Aslında yukarıda sıralanan hangi gerekçe ile yapılandırma olursa olsun, saf veya pür aile şirketlerinde bunların sayısının da çok bir önemi yoktur. Sonunda hepsi bir cep veya cepler ile ilgilidir. Onlarca şirket olsa da bunların gelirleri, nakitleri, borçları, alacakları, yükümlülükleri ayrı ayrı görülse de; sonunda tek bir cep söz konusudur. Bunların hepsinin artıları ve eksileri bir arada görülür ve kümülatif sonuç önemlidir.
Yapılanma hangi gerekçeye dayanırsa dayansın, TTK ve vergi kanunları açısından her bir şirketin ayrı hukuki yapısı ve dolayısıyla yükümlülüğü olduğu için KDV konusu da buna göre şekillenir. Yani her şirketin KDV yükümlülüğü ayrı ayrı dikkate alınır. Bir şirket milyonlarca lira KDV öderken, diğeri indiremediği KDV yükleri dolayısıyla iade alacaklısı konumuna girer.
Şimdi soruyorum: Yukarıdaki gerekçeler veya gerçekler karşısında, Maliyenin KDV ile ilgili yeni düzenlemesini nasıl buluyorsunuz? Her şeyden önce böyle bir düzenlemeye ihtiyaç var mı? Aynı şekilde düzenleme bu haliyle doğru mu ya da yeterli mi?...

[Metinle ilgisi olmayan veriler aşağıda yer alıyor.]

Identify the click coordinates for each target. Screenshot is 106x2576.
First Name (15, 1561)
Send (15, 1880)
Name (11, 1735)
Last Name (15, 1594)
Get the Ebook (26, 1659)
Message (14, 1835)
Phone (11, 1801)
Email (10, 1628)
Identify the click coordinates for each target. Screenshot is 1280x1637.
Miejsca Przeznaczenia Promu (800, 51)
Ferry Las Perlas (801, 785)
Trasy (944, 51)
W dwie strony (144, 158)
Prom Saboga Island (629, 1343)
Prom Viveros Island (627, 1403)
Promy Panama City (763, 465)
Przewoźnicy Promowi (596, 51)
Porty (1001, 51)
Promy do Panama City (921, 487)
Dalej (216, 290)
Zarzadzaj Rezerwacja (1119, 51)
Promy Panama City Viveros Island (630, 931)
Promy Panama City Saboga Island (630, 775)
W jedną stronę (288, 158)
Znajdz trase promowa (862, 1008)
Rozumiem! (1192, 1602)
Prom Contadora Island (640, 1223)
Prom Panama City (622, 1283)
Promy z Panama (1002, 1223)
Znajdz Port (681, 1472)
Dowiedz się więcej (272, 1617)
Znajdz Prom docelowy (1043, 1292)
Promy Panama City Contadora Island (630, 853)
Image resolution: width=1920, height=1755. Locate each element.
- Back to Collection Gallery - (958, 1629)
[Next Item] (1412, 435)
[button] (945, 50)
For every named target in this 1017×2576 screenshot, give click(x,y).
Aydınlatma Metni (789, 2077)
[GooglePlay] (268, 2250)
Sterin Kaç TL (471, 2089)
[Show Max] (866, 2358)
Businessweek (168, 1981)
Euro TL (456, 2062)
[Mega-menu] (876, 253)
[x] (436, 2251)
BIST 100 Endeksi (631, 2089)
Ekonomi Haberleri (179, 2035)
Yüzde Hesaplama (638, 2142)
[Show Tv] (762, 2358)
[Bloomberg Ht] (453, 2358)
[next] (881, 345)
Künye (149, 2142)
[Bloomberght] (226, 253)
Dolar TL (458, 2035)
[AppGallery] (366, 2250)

Düzenlemeyi etkin kılmak için şunlar önerilebilir:
- Her şeyden önce bu düzenlemede kurumlar vergisinde önem taşıyan transfer fiyatlandırması konusu göz önünde bulundurulmalı,
- Etkin bir işleyiş için kesinlikle kurumlar vergisinde de grup için konsolidasyona gidilmeli (bu konu daha önce gündeme gelmiş ve fakat devre dışı bırakılmıştı),
- Düzenleme; sektörel, iş hacmi, işletme büyüklüğü itibariyle değil, ortaklık yapıları itibariyle dikkate alınmalı.
Bu şekilde yaklaşım, düzenlemeyi etkili, kalıcı ve yararlı hale getirebilir. Aksi halde yeni düzenleme çok da bekleneni vermez.